» Source extract:
Start of Block

The Elephant in the room for politics on PEI are healthcare costs. No party can make controlling them, if this means reducing services, an issue. But we are now in sight of the moment in time when if we don't control them, we will fail as a society.
Please let me show you what has happened and what will happen if we don't talk about this in a new way.
I arrived on PEI in 1996 - total expenditure on healthcare that year was $233 million. The estimate for 2010 is $630 million. In 2010 the Province expects to collect $784 million from its own resources and $617 million from the Feds leaving a deficit for this year of $85 million.
The average compound growth rate since 2005 is 11.8%. If growth continues at this rate, the total bill for Healthcare will be $1.2 billion in 2015! It will double to $2.4 billion in only 3 years in 2018.
This is an exponential curve and this is the "shape" that we all have not looked at before. Once growth becomes exponential, then we enter a new realm.
But as bad as this is, it is an underestimate for as the total population ages, the relative use of the system increases at a compound rate as well.
I think that this is a conservative picture of what confronts us.
This graph above shows the rate of spend by age group in the traditional system. Now look below at our demographic mix.
The combination of how we approach healthcare and our demography is the bomb that can blow us all up. The Tipping Point for this is not 3 elections away but 2 at the most. The time to act is now. So what to do?
First of all to get the true numbers out into the public domain - this is what was not done for instance when we looked at the schools. We have to take the crisis to the people first. Islanders have to see the numbers and know what will happen if nothing is done.
We also have to look at the projected revenue. Until now tax revenues and the Feds have enabled PEI to keep up with the relative rise of the healthcare budget. But the slope of the compound growth now will steepen as the effect of the aging population is felt. Also the weak underpinning of the economy means that it is not likely that tax revenues will keep up.
Also our aging population will affect tax revenue too as soon most Islanders will be over the age of 60 and we continue to lose most of ur best educated young.
Our demographic situation works both sides of the income statement.
So when we get the full picture out there - how do we look for solutions?
I don't think that the old ways of simple cuts will work. I think instead that we will have to look at where the dynamics of the system interact. Let me show you a few of these so that you can see what I mean.
Our system today has a number of "norms" that we don't question. We have to question them. Here are just 3 Norms that if changed will reduce our costs significantly.
Manors and or Retirement Homes - The Norm is that when we get old, we go to a manor. The cost of a seniors residence on PEI is roughly $36,000 a year for the residential portion. This is a significant strain on either a family or the state. 5,000 widows in nursing homes at this rate would cost PEI $180,000,000 a year or a third of the current healthcare budget.

End of Block

» Exercise: List every calendar year mentioned in the commentary on Prince Edward Island healthcare costs, in order of first appearance.

» Listed entries:
Start of Block

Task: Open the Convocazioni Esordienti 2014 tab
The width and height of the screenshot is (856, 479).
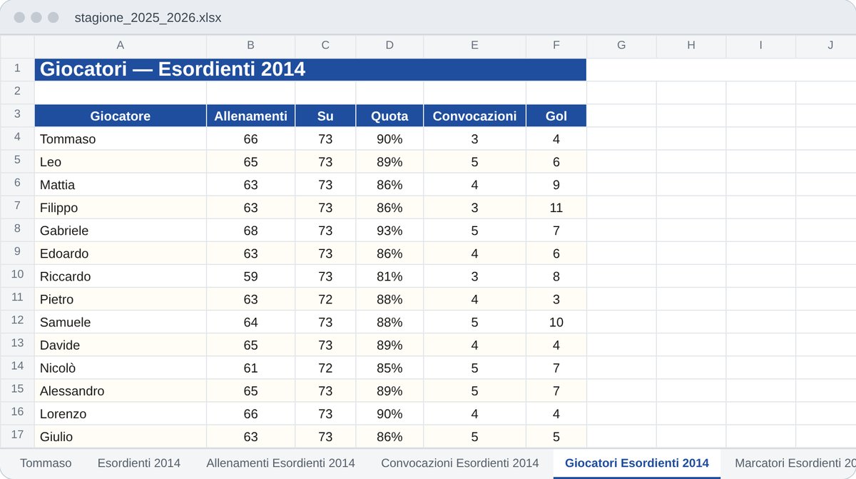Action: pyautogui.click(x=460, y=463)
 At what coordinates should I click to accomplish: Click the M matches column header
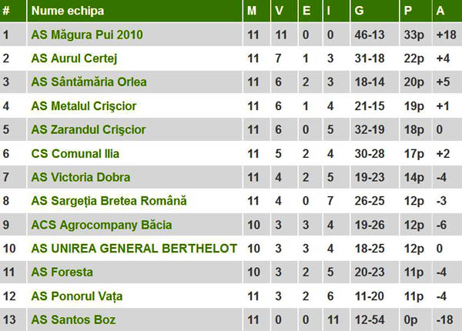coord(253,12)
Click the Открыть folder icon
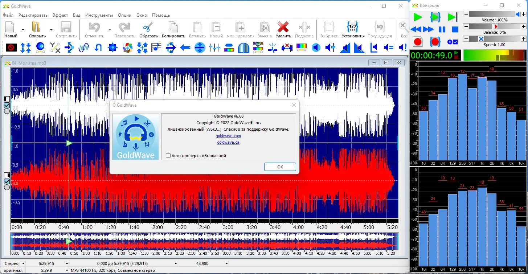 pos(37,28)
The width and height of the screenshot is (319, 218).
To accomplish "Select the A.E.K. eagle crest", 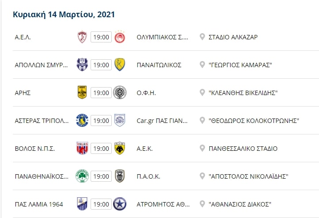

End of Block
Start of Block

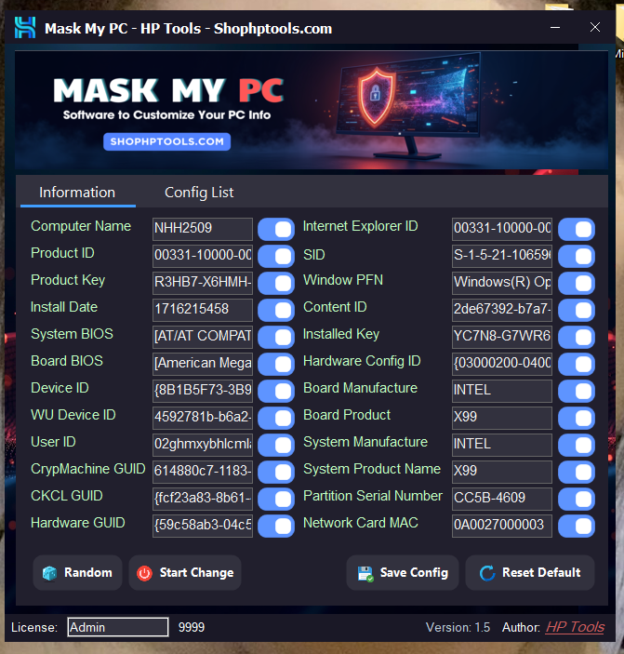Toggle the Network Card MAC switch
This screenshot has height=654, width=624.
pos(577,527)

End of Block
Start of Block

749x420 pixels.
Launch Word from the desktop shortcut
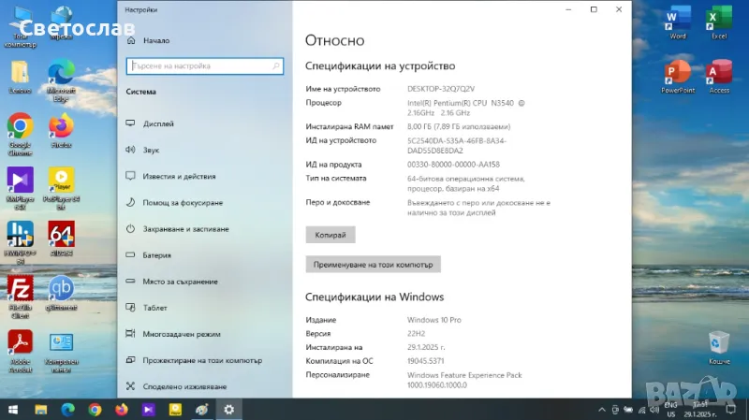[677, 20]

End of Block

» Reply to the task: 1996, 2010, 2005, 2015, 2018